As more information becomes available about the spread of Covid-19 around the world, we are reminded just how much is outside our control. We are advised not to panic but to be prepared. That hasn’t stopped some supermarket shelves being emptied at news of New Zealand’s first confirmed case.
Meanwhile, pandemic management requires potentially exposed individuals to self isolate for the public good. Yesterday, people coming from northern Italy and South Korea were asked to self-isolate. There is every chance such requests will grow.
From a community systems perspective, in addition to the immediate short term action of stocking a few weeks of essential supplies and medications, being prepared also requires consideration of our mental and emotional wellbeing.
Knowing your neighbours and knowing how to tap into local information and support networks helps us have more power in the moment when we find ourselves in unknown territory.
In the field of sustainable community development we recognise “resilience” as a core value of a strong community.
It’s become a bit of a buzzword, but essentially being resilient is about the ability to respond and withstand to challenges, to meet community needs for the duration of whatever we’re facing.
How does this mean in practice? It means strong networks. It means working out what food and resources can be shared if the community faces crisis: where you get your water, how you get your energy. It means having at least loose relationships in place between the groups and leaders willing to help coordinate and facilitate a community of care that can work together for the common good in a time of need.
Figuring out how to get and share clear, honest, factual information is vital, both to prepare and help keep everyone safe and empowered during an ongoing situation. We live at a time in which we are faced with unprecedented misinformation, so we need to seek out trustworthy, reliable sources and make our choices wisely.

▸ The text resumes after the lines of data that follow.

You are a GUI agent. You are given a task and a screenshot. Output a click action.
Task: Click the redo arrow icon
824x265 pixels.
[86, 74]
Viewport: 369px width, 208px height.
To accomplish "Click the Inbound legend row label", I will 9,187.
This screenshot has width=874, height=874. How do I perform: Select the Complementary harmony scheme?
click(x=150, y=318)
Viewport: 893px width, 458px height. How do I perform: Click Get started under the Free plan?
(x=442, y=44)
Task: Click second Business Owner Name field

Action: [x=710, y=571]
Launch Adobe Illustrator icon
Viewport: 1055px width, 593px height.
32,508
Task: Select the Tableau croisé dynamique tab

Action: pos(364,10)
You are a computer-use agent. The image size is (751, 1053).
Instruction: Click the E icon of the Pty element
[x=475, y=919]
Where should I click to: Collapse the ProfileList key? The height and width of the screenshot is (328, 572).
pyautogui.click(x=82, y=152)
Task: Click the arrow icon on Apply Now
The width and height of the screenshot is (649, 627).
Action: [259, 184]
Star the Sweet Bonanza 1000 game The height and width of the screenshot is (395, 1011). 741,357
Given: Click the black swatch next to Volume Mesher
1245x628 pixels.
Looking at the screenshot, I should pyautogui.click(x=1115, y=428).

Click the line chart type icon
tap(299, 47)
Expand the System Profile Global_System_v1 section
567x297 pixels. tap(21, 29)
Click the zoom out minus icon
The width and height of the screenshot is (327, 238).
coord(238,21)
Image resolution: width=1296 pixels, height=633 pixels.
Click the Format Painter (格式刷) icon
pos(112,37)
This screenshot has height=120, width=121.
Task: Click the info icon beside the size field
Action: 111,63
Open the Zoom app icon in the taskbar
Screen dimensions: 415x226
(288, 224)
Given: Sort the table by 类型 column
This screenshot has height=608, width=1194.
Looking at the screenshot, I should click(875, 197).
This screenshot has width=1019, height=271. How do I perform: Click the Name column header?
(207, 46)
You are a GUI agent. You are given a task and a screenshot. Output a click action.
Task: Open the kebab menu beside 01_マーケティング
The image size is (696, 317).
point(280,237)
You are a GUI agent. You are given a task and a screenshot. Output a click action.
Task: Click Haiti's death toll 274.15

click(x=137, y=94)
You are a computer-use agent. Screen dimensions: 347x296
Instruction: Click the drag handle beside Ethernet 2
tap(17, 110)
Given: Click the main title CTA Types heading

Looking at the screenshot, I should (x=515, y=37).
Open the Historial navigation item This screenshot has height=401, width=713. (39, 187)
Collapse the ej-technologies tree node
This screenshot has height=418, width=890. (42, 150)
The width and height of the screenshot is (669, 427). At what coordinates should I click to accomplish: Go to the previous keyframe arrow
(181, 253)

Research done on community responses post-disaster, earthquakes, fires and floods shows that existing strong networks of people can mobilise very quickly and effectively. That helps reduce fear and gives purpose, but even without these networks most people inevitably step up and pitch in.
This is how things self-organise amid instability or chaos. People are instinctively inclined to herd together for safety and survival, to self-organise into skill sets and leaders and use resources based on priority and need. When, in the case of a public health emergency, there is the prospect of self-isolation, we need to find creative ways to think about this.
This natural capacity for community response is enhanced in instances where there are already networks in place that can be mobilised. For example, the Lyttelton Timebank, which offers a way of trading skills in a community, ad around 400 members at the time of the 2011 earthquake, with their skills registered in a database. The Timebank news updates proved a very effective interim communication source with members who were re-sharing with wider networks. Such a network can mobilise groups of people and access community resources to respond to needs very quickly.
The brilliant Student Volunteer Army was another way to activate an existing database of members to get teams of people quickly to areas of high need after the earthquake because it was able to connect with people right across the city.
If we are willing to learn from what we know works well, we can create and strengthen networks that will help us get through unpredictable challenges.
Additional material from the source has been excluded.